Problem requirements: Can you repeat the blog post on Solaris platform integration from "Eric Schrock's Blog" to "in the future.", swapping "platform integration" for "hardware integration" each time it appears?

Selected extract:
########################################

Eric Schrock's Blog

Month: March 2007

As I continue down the path of improving various aspects of ZFS and Solaris platform integration, I found myself in the thumper (x4500) fmd platform module. This module represents the latest attempt at Solaris platform integration, and an indication of where we are headed in the future.

When I say “platform integration”, this is more involved than the platform support most people typically think of. The platform teams make sure that the system boots and that all the hardware is supported properly by Solaris (drivers, etc). Thanks to the FMA effort, platform teams must also deliver a FMA portfolio which covers FMA support for all the hardware and a unified serviceability plan. Unfortunately, there is still more work to be done beyond this, of which the most important is interacting with hardware in response to OS-visible events. This includes ability to light LEDs in response to faults and device hotplug, as well as monitoring the service processor and keeping external FRU information up to date.

The sfx4500-disk module is the latest attempt at providing this functionality. It does the job, but is afflicted by the same problems that often plague platform integration attempts. It’s overcomplicated, monolithic, and much of what it does should be generic Solaris functionality. Among the things this module does:

  • Reads SMART data from disks and creates ereports
  • Diagnoses ereports into corresponding disk faults
  • Implements an IPMI interface directly on top of /dev/bmc
  • Responds to disk faults by turning on the appropriate ‘fault’ disk LED
  • Listens for hotplug and DR events, updating the ‘ok2rm’ and ‘present’ LEDs
  • Updates SP-controlled FRU information
  • Monitors the service process for resets and resyncs necessary information

Needless to say, every single item on the above list is applicable to a wide variety of Sun platforms, not just the x4500, and it certainly doesn’t need to be in a single monolithic module. This is not meant to be a slight against the authors of the module. As with most platform integration activities, this effort wasn’t communicated by the hardware team until far too late, resulting in an unrealistic schedule with millions of dollars of revenue behind it. It doesn’t help that all these features need to be supported on Solaris 10, making the schedule pressure all the more acute, since the code must soak in Nevada and then be backported in time for the product release. In these environments even the most fervent pleas for architectural purity tend to fall on deaf ears, and the engineers doing the work quickly find themselves between a rock and a hard place.

As I was wandering through this code and thinking about how this would interact with ZFS and future Sun products, it became clear that it needed a massive overhaul. More specifically, it needed to be burned to the ground and rebuilt as a set of distinct, general purpose, components. Since refactoring 12,000 lines of code with such a variety of different functions is non-trivial and difficult to test, I began by factoring out different pieces individually, redesigning the interfaces and re-integrating them into Solaris on a piece-by-piece basis.

########################################

Data for review:
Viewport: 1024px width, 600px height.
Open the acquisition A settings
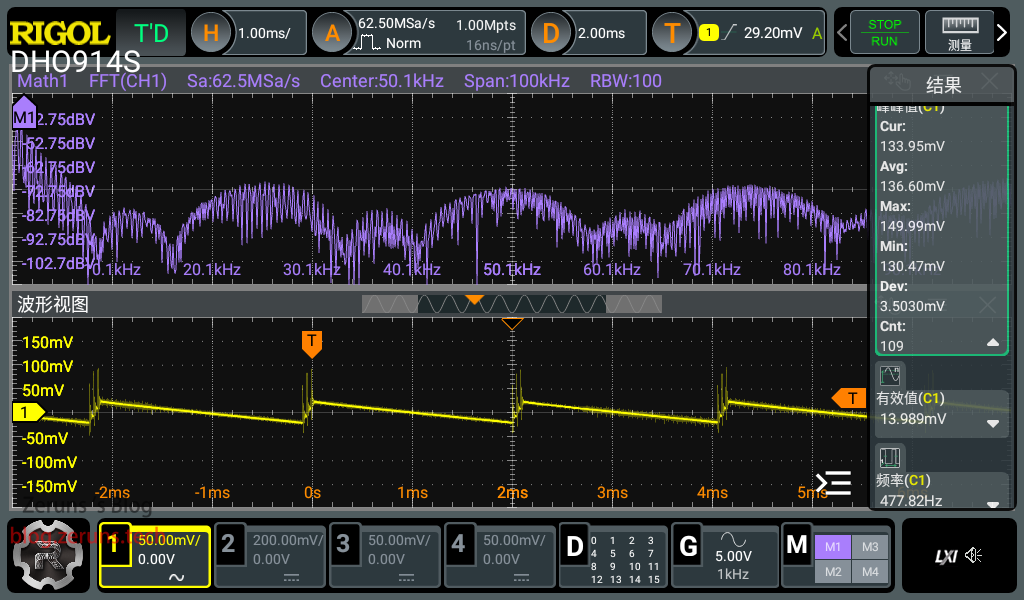click(x=332, y=33)
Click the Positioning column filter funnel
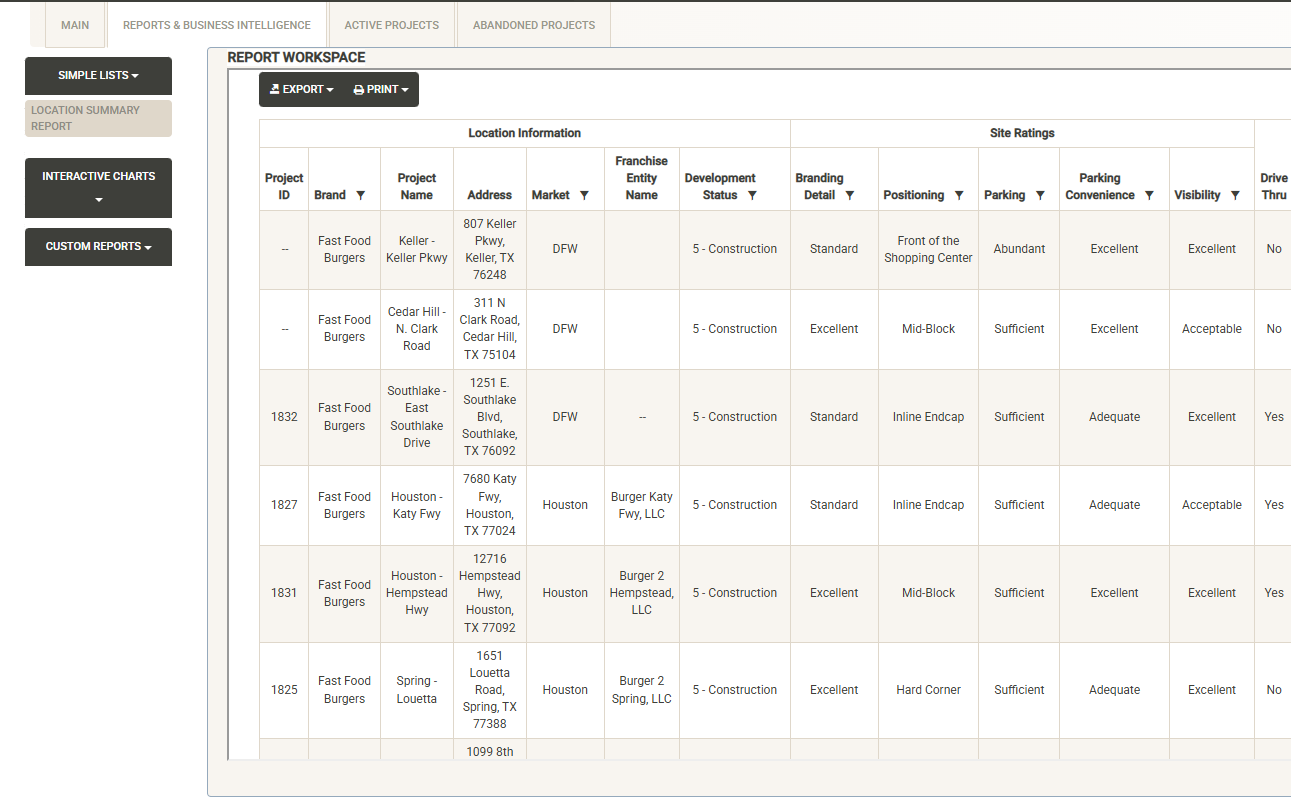 (959, 196)
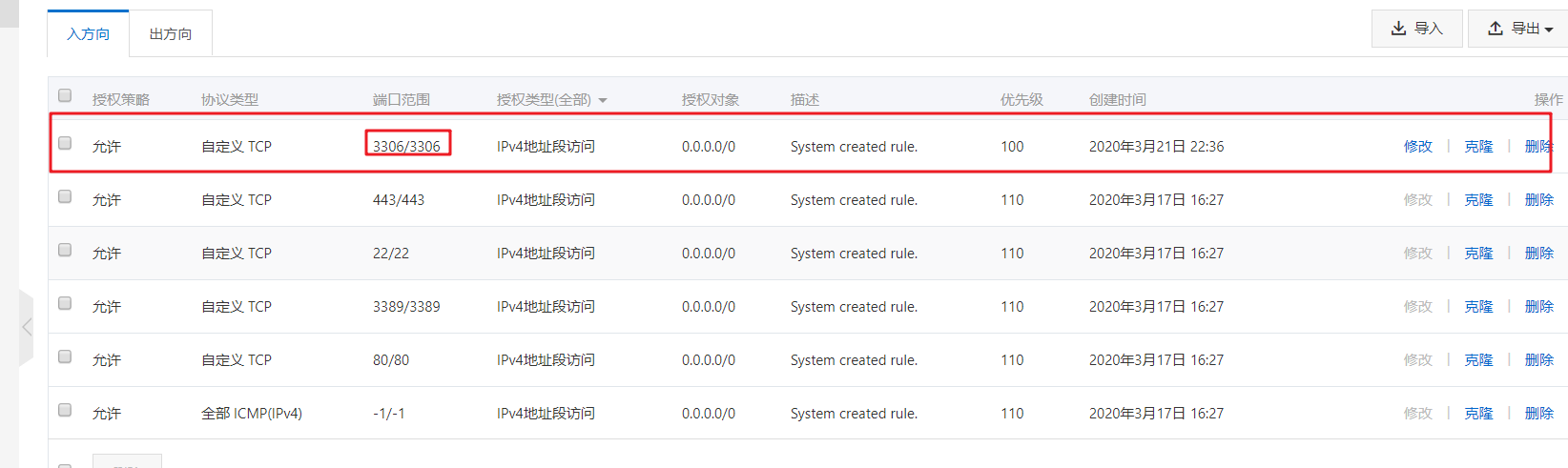Select the ICMP(IPv4) rule checkbox
Image resolution: width=1568 pixels, height=468 pixels.
pyautogui.click(x=65, y=410)
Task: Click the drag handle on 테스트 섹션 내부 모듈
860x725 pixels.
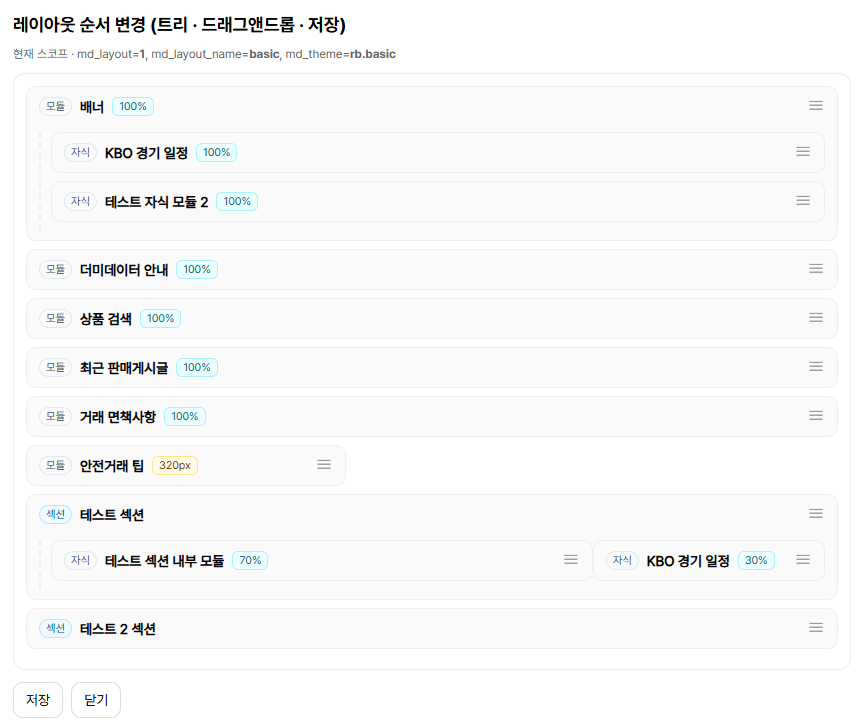Action: 571,560
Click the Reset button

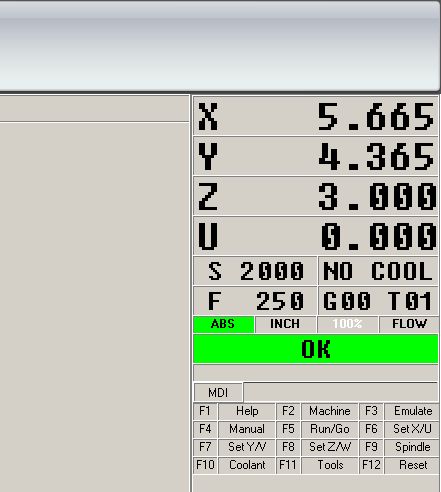pos(412,465)
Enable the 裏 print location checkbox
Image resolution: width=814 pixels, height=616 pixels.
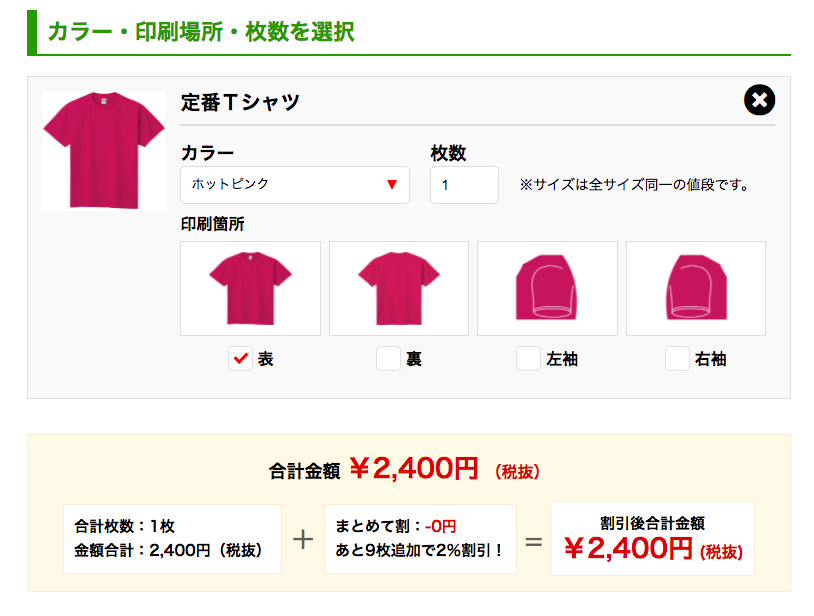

########################################

The completed task:
Eric Schrock's Blog

Month: March 2007

As I continue down the path of improving various aspects of ZFS and Solaris hardware integration, I found myself in the thumper (x4500) fmd platform module. This module represents the latest attempt at Solaris hardware integration, and an indication of where we are headed in the future.